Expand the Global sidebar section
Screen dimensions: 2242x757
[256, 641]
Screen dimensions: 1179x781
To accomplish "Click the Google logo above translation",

* * *

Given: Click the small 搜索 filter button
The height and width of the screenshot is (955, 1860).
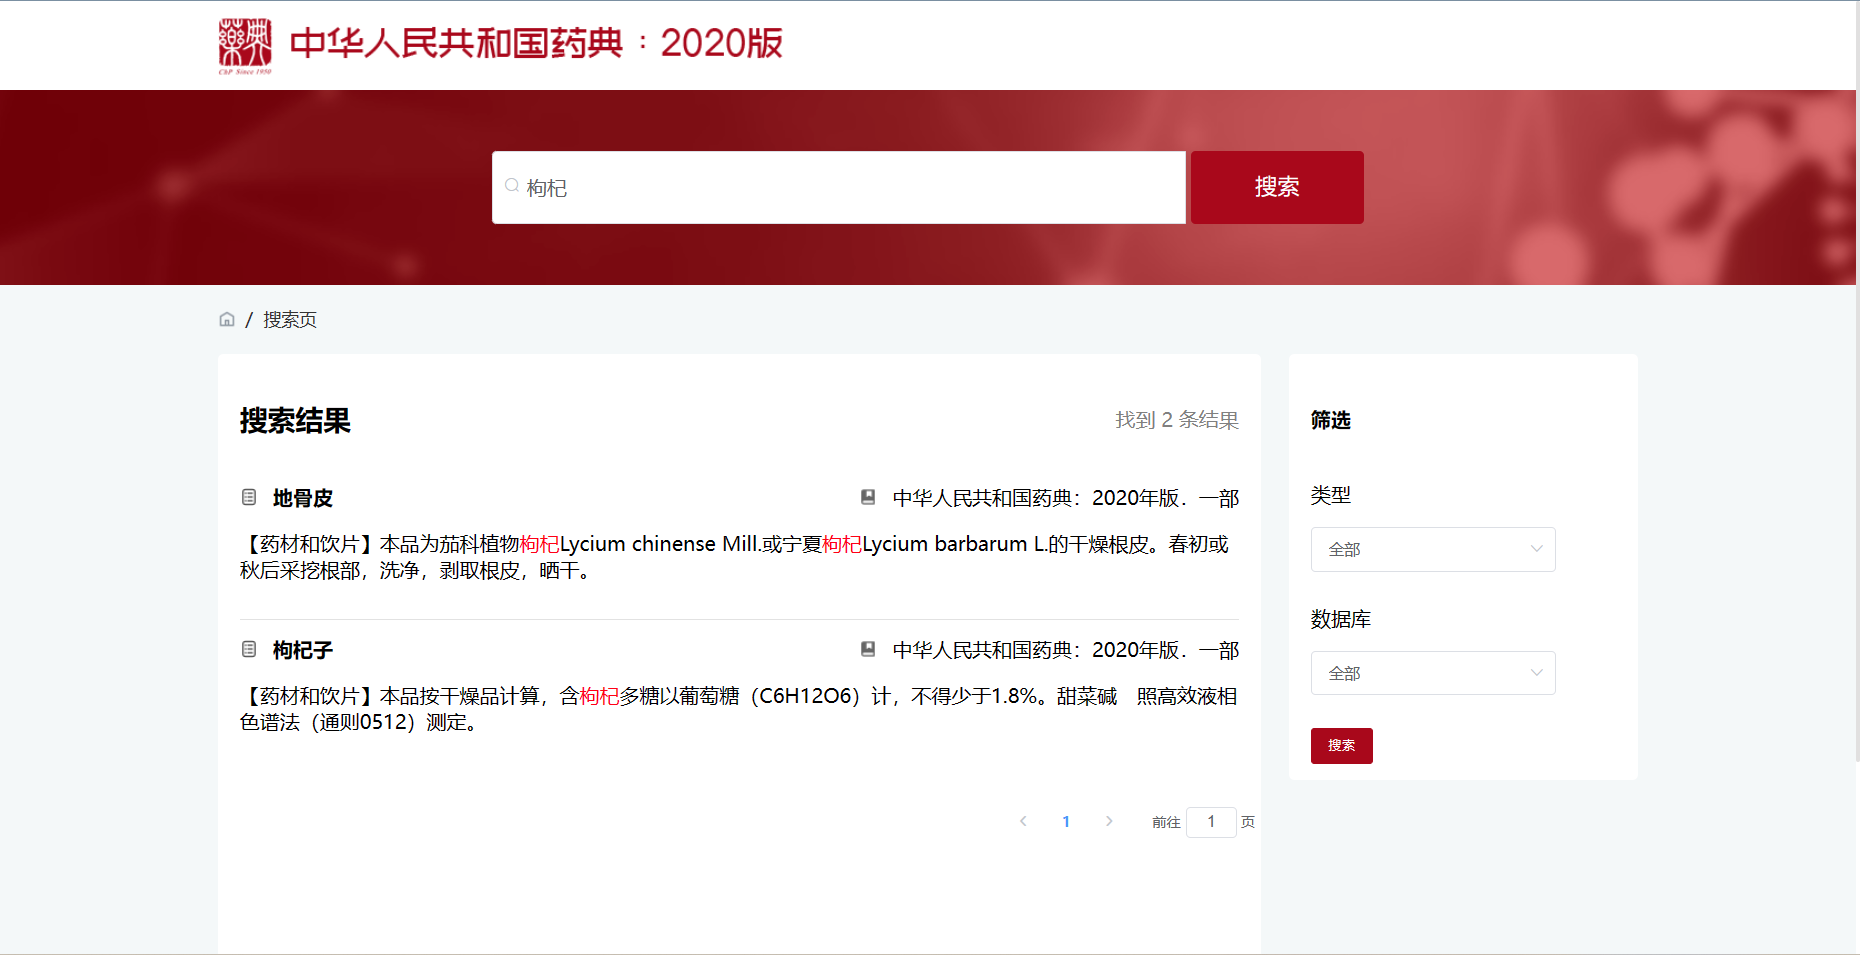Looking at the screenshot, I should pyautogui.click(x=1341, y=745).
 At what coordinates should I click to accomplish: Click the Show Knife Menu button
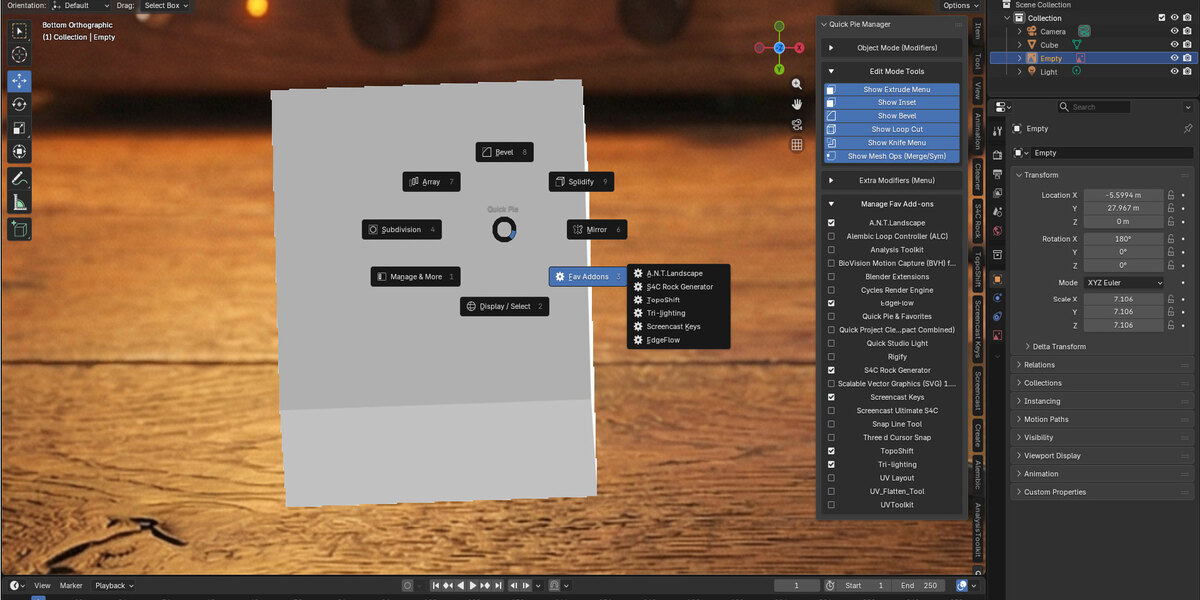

* * *

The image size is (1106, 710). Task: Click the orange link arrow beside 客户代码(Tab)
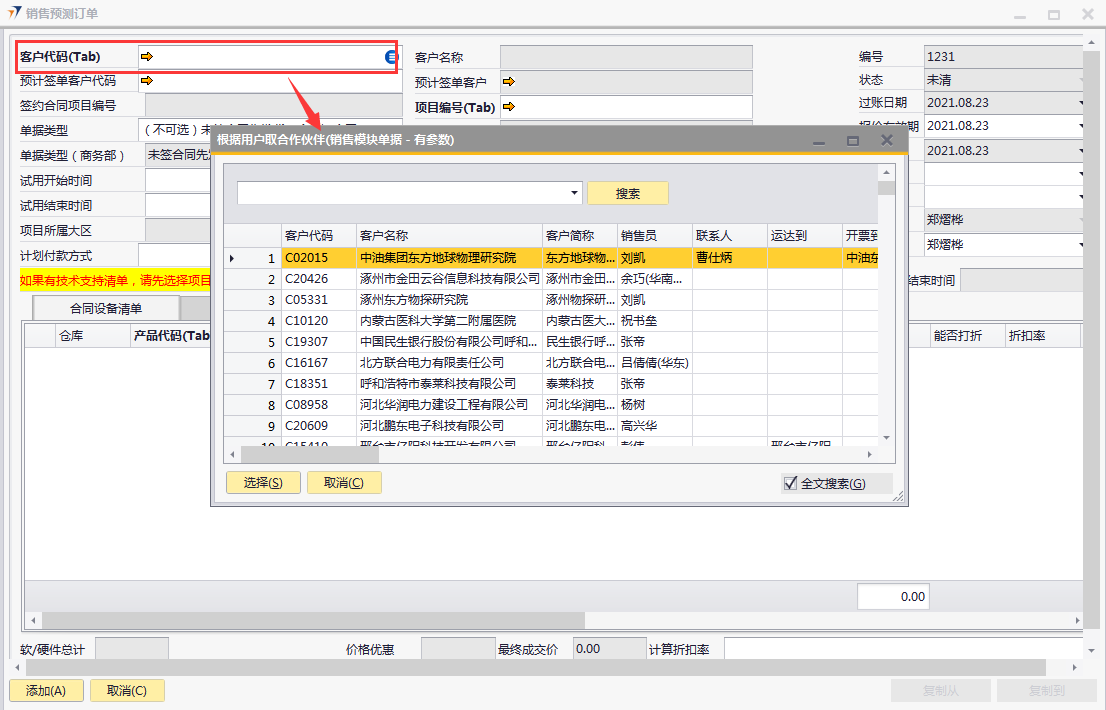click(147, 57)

### Do this
Copy the data from the line containing "Given: Click the small 搜索 filter button" through the line containing "At what coordinates", inclusive, reproducing those lines exactly and leaving out the pictures.

### Result
Given: Click the small 搜索 filter button
The height and width of the screenshot is (955, 1860).
Looking at the screenshot, I should pyautogui.click(x=1341, y=745).
 At what coordinates should I click to accomplish: Click the Show Knife Menu button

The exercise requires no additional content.